The Democratic Presidential field recently assembled in Georgia, debating who has the right path forward for America. On health care, some embrace a transformational shift to a single payer plan, like Medicare for All, while others argue for a less disruptive approach. Former Vice President Biden claimed that “the vast majority of Democrats do not support Medicare for All,” despite polls showing that more than three quarters do. On the other side of the aisle, Republicans are still struggling to find their footing after expending a lot of political capital trying to repeal the Affordable Care Act.
A recent survey shows that the country is split pretty evenly between three paths—single payer, incremental expansion, and stepping backwards from the ACA—with nearly two-thirds favoring some form of a Democratic approach. Yet, a number of missing or unclear policy details in the Democratic candidates’ plans are making some voters uneasy.
But assume, just for a moment, that we can suspend our instincts to retreat to our ideological corners. What is the real choice ahead?

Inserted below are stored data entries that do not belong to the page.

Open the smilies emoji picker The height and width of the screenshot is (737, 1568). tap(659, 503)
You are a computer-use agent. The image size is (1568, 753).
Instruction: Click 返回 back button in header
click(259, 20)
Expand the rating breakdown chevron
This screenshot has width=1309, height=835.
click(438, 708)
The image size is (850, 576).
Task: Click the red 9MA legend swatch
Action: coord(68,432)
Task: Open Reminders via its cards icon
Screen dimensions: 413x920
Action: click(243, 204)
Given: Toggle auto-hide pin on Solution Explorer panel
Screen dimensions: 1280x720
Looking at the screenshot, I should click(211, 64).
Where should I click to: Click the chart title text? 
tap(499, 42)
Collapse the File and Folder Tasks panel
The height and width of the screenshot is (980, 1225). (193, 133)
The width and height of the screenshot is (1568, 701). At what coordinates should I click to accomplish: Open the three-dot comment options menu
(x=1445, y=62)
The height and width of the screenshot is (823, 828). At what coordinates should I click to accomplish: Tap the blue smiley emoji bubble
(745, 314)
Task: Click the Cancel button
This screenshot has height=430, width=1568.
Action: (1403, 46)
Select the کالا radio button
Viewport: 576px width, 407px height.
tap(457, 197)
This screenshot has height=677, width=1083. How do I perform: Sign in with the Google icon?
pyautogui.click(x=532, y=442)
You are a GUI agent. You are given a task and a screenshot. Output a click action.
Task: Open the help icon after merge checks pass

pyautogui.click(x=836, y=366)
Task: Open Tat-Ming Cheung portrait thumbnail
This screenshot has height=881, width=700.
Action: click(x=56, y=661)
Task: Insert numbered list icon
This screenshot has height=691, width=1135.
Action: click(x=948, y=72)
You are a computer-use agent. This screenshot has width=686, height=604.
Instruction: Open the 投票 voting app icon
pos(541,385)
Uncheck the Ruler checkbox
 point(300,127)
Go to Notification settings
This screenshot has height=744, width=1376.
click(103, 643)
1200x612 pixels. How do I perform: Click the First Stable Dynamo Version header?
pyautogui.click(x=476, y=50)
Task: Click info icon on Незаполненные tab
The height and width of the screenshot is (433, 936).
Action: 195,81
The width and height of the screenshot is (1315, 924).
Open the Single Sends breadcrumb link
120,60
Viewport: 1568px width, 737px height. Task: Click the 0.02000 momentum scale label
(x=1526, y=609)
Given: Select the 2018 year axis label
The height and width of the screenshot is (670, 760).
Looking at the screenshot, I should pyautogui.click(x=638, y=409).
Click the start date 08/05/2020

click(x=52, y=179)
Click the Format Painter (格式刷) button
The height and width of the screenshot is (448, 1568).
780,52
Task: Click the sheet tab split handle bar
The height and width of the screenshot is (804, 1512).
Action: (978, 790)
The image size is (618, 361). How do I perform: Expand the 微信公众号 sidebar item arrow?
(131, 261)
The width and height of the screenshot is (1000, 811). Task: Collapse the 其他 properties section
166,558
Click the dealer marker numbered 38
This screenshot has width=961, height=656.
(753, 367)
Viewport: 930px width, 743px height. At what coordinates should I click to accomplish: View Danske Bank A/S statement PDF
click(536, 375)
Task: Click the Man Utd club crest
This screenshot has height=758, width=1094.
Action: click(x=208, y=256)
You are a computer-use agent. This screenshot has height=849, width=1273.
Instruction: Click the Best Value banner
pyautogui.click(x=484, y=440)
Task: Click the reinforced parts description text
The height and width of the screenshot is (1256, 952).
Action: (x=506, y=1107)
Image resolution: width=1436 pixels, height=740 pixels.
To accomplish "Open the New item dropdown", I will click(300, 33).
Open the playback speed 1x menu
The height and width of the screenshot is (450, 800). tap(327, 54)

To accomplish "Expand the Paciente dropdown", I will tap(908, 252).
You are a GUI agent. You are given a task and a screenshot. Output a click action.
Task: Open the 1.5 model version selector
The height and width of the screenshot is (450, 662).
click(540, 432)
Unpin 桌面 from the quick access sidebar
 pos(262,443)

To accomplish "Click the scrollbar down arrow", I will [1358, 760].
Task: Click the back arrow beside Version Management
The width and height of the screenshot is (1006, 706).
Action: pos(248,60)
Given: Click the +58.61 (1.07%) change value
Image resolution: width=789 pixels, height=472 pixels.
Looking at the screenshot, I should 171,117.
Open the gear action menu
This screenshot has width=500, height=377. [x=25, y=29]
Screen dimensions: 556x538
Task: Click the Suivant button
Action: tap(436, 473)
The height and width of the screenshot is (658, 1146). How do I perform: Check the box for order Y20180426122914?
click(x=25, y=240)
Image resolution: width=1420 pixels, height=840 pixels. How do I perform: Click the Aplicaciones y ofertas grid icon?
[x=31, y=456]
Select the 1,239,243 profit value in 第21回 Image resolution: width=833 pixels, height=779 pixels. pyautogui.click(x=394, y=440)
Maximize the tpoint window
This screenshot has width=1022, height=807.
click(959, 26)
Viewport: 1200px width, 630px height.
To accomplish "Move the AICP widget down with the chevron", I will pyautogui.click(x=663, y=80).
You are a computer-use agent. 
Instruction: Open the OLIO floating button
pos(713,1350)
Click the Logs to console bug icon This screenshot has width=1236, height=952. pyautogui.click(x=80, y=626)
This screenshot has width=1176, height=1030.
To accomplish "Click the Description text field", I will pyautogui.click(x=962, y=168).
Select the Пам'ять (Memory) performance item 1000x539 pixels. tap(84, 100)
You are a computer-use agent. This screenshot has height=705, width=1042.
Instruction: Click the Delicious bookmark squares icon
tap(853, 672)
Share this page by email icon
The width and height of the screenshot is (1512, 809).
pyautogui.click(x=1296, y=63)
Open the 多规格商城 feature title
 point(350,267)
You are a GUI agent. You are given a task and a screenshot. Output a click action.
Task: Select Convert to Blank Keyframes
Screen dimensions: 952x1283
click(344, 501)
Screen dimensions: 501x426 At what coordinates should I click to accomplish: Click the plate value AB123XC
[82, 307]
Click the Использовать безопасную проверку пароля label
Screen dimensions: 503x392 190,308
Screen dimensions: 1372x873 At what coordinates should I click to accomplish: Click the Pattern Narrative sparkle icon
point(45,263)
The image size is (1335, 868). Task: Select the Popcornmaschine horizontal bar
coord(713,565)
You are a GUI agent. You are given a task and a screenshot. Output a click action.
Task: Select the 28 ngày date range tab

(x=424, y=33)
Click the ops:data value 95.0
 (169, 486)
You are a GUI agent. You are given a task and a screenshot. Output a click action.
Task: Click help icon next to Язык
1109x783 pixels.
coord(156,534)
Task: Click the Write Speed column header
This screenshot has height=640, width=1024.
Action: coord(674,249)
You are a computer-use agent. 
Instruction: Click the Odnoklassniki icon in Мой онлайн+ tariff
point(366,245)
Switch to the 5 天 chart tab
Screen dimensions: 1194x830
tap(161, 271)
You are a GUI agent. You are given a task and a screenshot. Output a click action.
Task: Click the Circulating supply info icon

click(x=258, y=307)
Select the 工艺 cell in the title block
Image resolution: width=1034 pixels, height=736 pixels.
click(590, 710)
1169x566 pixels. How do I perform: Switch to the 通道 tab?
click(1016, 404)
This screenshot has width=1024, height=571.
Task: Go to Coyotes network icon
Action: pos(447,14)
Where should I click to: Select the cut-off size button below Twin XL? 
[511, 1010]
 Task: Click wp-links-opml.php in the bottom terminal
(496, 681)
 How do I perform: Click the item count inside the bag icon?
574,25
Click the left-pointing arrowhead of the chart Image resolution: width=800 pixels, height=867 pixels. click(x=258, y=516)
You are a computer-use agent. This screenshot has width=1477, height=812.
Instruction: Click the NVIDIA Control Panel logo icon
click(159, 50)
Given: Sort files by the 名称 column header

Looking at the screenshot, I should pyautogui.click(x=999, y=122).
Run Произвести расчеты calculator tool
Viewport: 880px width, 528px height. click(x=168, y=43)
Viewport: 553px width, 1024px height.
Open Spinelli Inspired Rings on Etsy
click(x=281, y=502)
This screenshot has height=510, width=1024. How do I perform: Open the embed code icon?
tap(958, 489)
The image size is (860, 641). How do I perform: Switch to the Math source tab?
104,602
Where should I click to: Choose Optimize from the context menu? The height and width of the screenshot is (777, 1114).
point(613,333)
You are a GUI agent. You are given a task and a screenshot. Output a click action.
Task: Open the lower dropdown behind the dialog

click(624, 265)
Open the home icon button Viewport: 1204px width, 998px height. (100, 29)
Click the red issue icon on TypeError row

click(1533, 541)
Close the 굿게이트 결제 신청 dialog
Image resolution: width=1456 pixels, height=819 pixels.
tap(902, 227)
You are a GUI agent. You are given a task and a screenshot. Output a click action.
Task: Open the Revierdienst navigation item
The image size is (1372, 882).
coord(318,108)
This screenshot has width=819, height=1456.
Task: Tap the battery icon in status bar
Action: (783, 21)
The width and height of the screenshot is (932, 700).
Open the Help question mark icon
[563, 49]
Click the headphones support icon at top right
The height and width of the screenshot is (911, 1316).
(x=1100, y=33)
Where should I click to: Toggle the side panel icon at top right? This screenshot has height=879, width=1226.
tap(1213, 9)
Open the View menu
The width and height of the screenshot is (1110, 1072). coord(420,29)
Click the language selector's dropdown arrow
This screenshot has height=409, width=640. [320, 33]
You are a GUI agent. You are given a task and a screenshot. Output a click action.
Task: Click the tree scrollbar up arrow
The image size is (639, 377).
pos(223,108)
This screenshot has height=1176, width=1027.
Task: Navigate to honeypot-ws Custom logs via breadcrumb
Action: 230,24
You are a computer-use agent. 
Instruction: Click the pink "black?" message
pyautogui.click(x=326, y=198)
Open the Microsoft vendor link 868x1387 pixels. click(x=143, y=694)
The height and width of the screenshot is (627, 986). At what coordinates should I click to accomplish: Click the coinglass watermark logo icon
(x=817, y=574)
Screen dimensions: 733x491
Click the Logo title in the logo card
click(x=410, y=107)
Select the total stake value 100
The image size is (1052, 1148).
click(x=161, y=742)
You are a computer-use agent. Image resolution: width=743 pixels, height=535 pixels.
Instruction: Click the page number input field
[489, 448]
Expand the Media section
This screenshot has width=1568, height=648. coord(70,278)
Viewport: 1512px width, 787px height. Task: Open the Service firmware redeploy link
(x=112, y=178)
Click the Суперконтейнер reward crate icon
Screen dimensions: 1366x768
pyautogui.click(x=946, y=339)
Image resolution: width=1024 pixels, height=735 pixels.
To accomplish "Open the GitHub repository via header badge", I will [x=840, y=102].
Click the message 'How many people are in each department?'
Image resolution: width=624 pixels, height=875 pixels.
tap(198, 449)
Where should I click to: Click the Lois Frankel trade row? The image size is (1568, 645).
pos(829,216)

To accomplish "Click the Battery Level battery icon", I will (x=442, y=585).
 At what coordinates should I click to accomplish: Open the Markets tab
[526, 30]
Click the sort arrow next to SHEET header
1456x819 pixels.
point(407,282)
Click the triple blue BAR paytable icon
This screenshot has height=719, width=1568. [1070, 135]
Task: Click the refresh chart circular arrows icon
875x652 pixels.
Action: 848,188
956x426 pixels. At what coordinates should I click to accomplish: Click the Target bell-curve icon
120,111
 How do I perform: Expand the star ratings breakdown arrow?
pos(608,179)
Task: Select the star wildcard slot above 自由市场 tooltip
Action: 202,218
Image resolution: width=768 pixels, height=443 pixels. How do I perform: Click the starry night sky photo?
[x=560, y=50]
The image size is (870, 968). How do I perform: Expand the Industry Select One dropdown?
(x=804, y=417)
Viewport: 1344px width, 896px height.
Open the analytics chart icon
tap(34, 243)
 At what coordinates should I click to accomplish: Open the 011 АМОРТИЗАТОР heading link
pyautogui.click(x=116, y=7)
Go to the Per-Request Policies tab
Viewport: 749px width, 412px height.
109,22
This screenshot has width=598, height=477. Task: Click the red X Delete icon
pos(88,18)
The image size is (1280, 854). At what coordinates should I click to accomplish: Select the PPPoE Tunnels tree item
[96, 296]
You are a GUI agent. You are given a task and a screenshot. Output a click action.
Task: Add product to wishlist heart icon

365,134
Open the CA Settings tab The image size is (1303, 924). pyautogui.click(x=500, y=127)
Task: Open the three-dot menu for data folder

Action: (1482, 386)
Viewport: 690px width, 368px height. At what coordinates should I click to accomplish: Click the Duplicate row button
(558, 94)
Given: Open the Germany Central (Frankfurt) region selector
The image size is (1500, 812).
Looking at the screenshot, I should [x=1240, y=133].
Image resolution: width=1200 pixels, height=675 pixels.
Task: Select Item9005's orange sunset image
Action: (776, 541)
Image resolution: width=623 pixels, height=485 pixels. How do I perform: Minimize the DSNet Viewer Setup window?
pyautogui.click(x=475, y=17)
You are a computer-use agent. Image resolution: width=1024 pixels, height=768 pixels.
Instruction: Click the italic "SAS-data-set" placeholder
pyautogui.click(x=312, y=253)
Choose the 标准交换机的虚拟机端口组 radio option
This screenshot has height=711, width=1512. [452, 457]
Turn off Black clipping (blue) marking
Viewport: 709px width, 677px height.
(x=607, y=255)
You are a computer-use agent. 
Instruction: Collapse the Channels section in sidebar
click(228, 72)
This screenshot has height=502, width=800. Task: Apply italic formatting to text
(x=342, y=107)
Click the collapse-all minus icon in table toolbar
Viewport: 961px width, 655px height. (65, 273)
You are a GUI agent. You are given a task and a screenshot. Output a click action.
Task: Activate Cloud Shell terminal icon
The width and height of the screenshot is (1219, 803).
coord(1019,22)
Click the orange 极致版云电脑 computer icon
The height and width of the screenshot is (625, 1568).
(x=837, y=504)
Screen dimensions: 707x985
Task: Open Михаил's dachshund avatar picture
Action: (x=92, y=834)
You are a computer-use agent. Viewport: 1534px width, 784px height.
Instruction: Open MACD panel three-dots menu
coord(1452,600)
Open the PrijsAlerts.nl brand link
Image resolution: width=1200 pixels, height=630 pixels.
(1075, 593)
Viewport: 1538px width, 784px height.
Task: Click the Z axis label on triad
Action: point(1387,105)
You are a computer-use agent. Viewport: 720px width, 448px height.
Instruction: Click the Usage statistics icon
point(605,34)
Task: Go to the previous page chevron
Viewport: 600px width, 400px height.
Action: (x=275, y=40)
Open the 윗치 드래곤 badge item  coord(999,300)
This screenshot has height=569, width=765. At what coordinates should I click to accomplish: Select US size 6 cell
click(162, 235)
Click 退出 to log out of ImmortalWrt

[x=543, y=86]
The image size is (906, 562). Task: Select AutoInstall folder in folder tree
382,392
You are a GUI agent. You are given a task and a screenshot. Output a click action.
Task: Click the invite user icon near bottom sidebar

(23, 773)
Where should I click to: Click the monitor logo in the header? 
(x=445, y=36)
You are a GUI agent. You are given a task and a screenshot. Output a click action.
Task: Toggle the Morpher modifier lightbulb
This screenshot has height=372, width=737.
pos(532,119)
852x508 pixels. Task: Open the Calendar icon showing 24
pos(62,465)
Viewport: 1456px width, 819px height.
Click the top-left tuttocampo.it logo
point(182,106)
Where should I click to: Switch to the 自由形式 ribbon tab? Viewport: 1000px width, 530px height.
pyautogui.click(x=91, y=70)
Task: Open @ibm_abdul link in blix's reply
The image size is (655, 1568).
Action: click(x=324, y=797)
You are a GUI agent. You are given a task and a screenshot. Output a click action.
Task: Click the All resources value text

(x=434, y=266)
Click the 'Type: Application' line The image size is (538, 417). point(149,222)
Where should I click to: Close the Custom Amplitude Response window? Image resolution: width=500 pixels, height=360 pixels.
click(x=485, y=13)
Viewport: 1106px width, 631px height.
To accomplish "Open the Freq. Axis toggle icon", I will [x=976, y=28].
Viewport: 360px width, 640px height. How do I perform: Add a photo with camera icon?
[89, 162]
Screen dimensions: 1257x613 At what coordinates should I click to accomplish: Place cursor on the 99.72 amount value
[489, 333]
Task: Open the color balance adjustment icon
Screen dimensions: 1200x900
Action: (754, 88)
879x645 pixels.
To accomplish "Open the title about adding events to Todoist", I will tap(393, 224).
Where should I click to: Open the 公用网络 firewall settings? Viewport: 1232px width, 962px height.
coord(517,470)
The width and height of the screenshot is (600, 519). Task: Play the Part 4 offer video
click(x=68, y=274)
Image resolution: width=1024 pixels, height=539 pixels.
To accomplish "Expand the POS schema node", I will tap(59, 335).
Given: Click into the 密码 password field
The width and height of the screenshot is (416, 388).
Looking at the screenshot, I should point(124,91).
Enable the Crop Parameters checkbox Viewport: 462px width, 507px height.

One path is to put window dressing on the status quo, filling in a few more holes and finding ways to cut premiums and out-of-pocket costs. This isn’t a bad option, and it’s certainly more reasonable than giving back the gains in insurance coverage and consumer protection by repealing or striking down the ACA without concrete next steps. However, incremental change doubles down on all of the flaws that make our health care system the most expensive and frustrating in the developed world.
We would be better off not spending billions of dollars every single year on administrative costs that contribute little to improving our health, to say nothing of the frustration avoided in dealing with the status quo. Weaponized bureaucracy and rising deductibles put lives at risk every single day.
The debate over single payer isn’t about one policy that will solve everything. It means deciding that what we are doing isn’t working and committing to a simpler, more equitable system that covers everyone.
No one should have to worry about choosing between too many or too few plans, incomprehensible bills, being terrified that an anesthesiologist is out-of-network, or that cancer treatment will bankrupt their family. Patients shouldn’t be fighting state-by-state for access to necessary treatment.
Single payer also brings with it the ability for the government to be a “take it or leave it” negotiator with pharmaceutical companies, hospitals, and doctors—real power to lower prices. Should people have to die because they can’t afford health insurance or their care?
Many might say “no, there are programs to help those who can’t afford their care.” This ignores the dark underbelly of states being “laboratories of democracy.” The same person might live in one state and die in another, for no other reason than policymaking often based on the skin color of those who stand to benefit. The decision not to expand Medicaid in all states has cost thousands of lives, while stigma and discrimination make those who do have Medicaid second-class citizens. Arkansas dropped 18,000 from Medicaid with new work requirements before a judge put the policy on hold. Ninety seven percent of those subject to the policy already met the requirements or were exempt so what was really the goal? Cutting Medicaid rolls.
Our confidence in and the stability of HealthCare.gov shouldn’t be swayed simply by who is in the White House. My research shows that politics matter a lot. In a recent analysis, my colleague and I found that Marketplace applications dropped by nearly 30% following Trump’s inauguration. Partisan-driven enrollment behavior only makes premiums go up, causing a self-fulfilling cycle of rising costs, low participation, and poor perceptions of the ACA. Our health and access to care are too important to leave twisting in the political winds.
We can transform how we pay for health care without drastically changing how care is delivered, creating more competition and choice in the place where we want it. Between doctors and hospitals. The debate over single payer isn’t about one policy that will solve everything. It means deciding that what we are doing isn’t working and committing to a simpler, more equitable system that covers everyone. I will support a candidate who recognizes this and supports a transition to a single payer system. I hope you will, too.